[WORK INSTRUCTIONS]: From the line containing "Image resolution: width=801" to the end of the records, print every line exactly, both ends included, and leave out the pictures.

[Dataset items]
━━━━━━━━━━━━━━━━━━━━

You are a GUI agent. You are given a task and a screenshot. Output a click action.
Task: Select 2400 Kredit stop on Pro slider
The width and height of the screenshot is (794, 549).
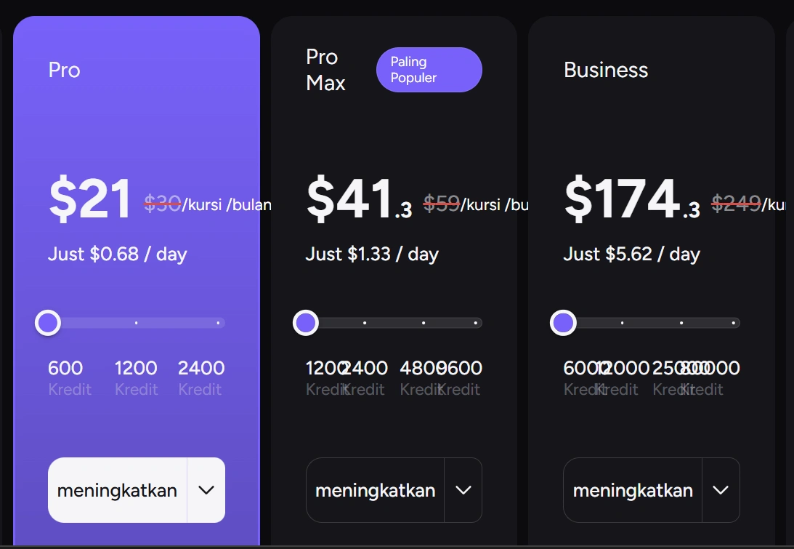click(x=218, y=322)
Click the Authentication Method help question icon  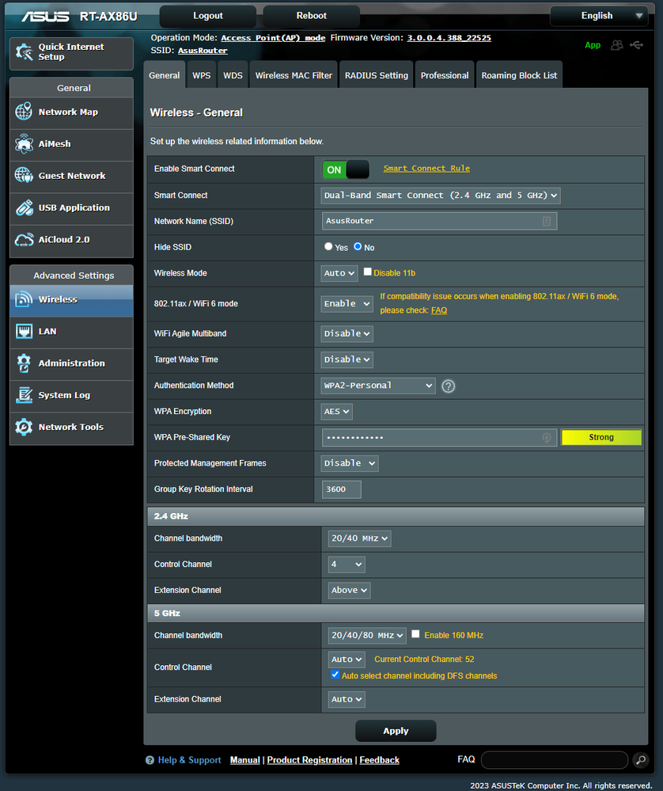coord(449,386)
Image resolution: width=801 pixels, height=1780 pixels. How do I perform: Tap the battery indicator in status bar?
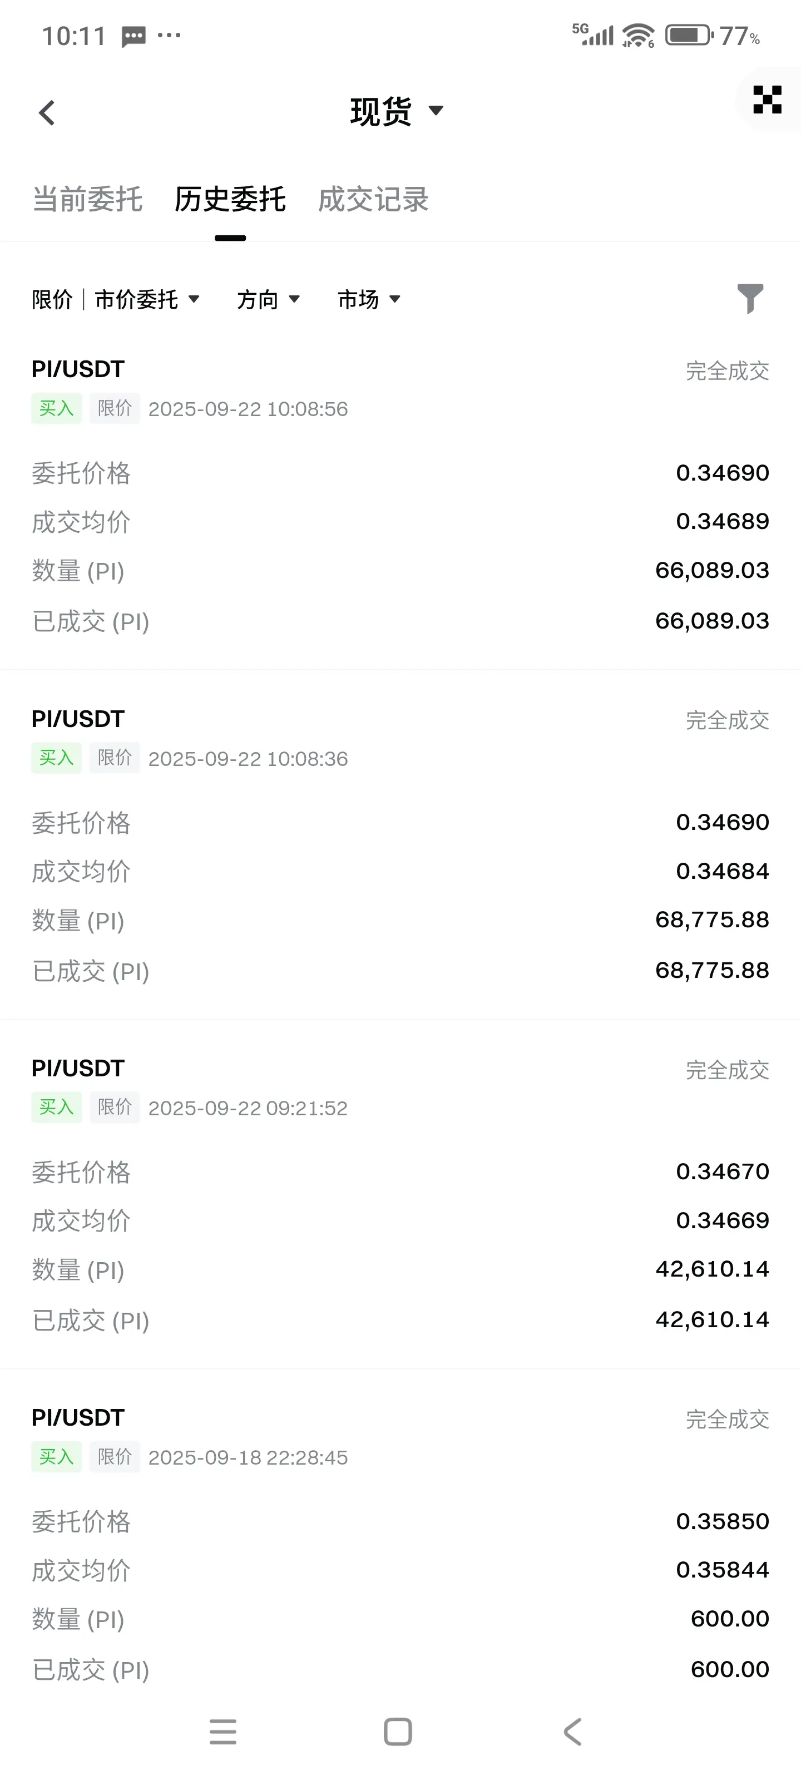pos(688,35)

━━━━━━━━━━━━━━━━━━━━

[WORKED SOLUTION]:
Image resolution: width=801 pixels, height=1780 pixels. How do I perform: Tap the battery indicator in status bar?
pos(688,35)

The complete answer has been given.